The 24-Hour Trap
May 14, 2013
Never try to solve everything in 24 hours. When you try to attack a single problem, you really face a whole set. All too often, a rookie department head or manager tries to do it all right now, hoping to solve a myriad of problems at the same time. If you fall into this trap, your attack perimeter becomes increasingly large until finally, your logistic requirements for solving the problem exceed your conceptual capacity.
Successful management of problem sets is an acid test to differentiate the accomplished from the beginner. We see it in radio programming regularly; a scotoma or "blind spot" that clings to the tradition of seeing everything collectively. The most effective leaders I've known learn to separate problems by their importance and thin-slice the difference between the "temporarily urgent" and the "necessary."
The Pareto Rule: Never squander 80% of your efforts on 20% of the solution. Reversed, 20% of your efforts will result in 80% of your results. For example, if you're a manager tasked with two objectives -- one increasing sales, the other increasing cash flow -- always attack the profit problem first.
Decision Critical: Move faster with reversible decisions, move slower with irreversible decisions. Choosing the color scheme for a logo is reversible. Firing a department head isn't. Most decisions run the gamut, from quickly reversible to complete finality. The tempo or pace of a management team is directly proportional to the dispatch with which your staff treats reversible decisions and the speed with which irreversible decision-making is brought to a much higher level.

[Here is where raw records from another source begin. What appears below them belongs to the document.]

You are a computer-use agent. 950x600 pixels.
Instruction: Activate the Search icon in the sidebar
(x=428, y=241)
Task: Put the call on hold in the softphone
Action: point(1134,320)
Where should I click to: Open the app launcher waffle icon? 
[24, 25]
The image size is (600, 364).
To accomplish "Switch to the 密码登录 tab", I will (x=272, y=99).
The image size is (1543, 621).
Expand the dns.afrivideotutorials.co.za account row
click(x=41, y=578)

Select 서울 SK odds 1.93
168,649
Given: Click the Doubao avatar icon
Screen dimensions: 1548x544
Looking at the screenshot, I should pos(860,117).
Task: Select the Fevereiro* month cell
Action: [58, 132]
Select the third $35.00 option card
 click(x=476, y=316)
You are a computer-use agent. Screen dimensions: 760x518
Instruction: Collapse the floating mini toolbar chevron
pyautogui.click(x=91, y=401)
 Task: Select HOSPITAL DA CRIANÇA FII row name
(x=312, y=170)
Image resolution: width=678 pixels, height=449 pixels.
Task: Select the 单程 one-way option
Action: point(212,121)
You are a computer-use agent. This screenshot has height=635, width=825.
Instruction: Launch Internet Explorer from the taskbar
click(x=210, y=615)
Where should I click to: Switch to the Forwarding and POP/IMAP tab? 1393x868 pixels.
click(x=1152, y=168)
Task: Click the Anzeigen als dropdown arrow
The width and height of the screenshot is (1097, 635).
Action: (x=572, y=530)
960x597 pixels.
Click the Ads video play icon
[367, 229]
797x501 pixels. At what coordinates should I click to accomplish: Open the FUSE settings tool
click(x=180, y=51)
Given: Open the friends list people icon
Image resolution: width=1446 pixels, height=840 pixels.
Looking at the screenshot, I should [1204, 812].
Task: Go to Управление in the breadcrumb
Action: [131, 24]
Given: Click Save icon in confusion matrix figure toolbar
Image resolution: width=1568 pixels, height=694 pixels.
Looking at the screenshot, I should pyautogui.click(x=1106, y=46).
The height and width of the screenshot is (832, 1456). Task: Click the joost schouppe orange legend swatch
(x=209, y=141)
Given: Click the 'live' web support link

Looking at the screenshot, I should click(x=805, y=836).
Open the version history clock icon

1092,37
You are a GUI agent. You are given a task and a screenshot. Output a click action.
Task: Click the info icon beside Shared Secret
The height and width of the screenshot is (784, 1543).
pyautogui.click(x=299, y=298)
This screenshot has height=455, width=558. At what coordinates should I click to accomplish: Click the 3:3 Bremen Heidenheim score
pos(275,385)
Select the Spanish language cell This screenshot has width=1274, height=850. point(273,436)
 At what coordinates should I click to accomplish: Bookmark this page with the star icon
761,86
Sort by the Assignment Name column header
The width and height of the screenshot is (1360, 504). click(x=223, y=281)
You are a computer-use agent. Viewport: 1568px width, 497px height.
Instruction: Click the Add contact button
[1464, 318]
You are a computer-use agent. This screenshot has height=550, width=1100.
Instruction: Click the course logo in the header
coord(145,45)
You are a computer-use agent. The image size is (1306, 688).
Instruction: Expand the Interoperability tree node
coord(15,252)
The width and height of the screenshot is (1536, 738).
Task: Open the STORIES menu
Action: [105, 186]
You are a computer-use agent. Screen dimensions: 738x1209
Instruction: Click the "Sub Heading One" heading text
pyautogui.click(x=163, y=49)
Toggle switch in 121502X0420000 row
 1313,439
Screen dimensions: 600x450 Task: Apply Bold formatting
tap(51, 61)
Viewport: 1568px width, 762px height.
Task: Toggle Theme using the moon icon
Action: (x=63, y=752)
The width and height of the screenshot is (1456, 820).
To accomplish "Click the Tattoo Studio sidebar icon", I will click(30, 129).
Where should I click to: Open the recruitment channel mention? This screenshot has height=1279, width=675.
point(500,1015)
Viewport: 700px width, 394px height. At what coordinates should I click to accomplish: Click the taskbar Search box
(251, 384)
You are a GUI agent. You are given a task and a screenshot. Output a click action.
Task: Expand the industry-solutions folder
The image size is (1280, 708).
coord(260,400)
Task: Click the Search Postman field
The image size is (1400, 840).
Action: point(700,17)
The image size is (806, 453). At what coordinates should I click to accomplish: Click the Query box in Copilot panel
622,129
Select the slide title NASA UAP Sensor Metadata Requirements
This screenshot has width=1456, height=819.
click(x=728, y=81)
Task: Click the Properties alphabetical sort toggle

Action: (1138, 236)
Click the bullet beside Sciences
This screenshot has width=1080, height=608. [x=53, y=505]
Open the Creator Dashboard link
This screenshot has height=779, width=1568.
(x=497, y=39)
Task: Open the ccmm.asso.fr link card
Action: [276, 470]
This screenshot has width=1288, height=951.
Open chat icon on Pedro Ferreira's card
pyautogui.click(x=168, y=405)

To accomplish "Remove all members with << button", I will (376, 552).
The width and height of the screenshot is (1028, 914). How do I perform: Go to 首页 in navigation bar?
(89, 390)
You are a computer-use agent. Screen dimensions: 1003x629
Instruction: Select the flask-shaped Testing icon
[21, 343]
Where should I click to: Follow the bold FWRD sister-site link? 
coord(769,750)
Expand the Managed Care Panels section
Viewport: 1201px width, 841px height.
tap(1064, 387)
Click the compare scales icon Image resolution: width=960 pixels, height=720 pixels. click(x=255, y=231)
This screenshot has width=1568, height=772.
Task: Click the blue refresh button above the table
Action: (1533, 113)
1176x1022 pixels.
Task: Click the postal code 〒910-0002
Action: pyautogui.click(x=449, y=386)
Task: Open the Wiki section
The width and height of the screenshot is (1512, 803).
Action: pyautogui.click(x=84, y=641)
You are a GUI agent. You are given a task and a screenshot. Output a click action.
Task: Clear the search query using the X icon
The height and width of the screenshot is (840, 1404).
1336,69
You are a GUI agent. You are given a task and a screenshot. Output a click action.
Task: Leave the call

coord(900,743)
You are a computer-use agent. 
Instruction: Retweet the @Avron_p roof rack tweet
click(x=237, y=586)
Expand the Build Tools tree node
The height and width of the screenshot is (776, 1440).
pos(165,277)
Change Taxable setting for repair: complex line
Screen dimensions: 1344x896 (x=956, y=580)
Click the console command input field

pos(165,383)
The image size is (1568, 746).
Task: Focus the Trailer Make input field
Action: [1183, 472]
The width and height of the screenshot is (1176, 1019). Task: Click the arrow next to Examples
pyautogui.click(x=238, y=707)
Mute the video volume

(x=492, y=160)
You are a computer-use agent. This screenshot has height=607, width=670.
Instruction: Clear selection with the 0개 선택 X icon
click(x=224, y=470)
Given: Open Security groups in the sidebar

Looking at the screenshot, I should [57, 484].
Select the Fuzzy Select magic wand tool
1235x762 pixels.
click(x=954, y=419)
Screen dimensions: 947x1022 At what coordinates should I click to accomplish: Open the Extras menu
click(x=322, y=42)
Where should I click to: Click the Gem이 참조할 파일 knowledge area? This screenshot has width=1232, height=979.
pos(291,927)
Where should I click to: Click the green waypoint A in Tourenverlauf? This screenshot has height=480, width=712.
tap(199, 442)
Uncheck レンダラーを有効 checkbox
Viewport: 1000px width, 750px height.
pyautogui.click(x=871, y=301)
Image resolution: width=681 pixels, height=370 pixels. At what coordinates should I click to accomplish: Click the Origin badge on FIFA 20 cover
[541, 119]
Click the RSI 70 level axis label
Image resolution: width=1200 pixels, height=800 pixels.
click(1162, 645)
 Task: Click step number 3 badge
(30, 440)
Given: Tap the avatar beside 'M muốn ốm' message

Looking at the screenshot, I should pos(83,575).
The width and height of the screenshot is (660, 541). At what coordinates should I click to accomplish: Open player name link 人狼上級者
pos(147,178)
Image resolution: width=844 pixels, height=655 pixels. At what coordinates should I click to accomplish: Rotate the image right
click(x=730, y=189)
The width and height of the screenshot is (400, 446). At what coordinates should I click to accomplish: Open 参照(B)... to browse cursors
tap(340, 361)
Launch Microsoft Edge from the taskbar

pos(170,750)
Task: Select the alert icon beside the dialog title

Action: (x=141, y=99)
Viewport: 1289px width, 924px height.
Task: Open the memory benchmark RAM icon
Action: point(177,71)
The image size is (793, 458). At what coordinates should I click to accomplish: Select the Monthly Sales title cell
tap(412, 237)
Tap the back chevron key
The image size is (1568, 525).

The Quicksand of Over-analysis: A crippling and often fatal leadership affliction shows up in remarks like "We'll need further study," or "the data's incomplete." The leader who incessantly pursues more data has somehow neglected the fact that decision-making in anything involves chance. Unnecessary haste or premature decision-making is risky business but drowning in a sea of data gives your staff the cue that you're indecisive. The only decision worse than the from-the-hip, ready-fire-aim call is the decision never made.
On your way to your leadership role, you've witnessed the classic paralysis-by-analysis syndrome on the part of some peers. Sometimes they survive with it though less and less in 2013. Sooner or later a weak manager who fosters this process will come to grips with missed chances. As a rule to live by, usually the greater the impact on your strategic objectives, the more time can be devoted to the decision-making process. Tactical decisions are 100-meter dashes; made with accurate thin-slicing; rapid team consensus brought to a straight-line action path.
Time is one of your major assets, failing to recognize it will become one of your major liabilities. At the risk of sounding absolute, there really are only two types of people in leadership -- those who know and those who don't.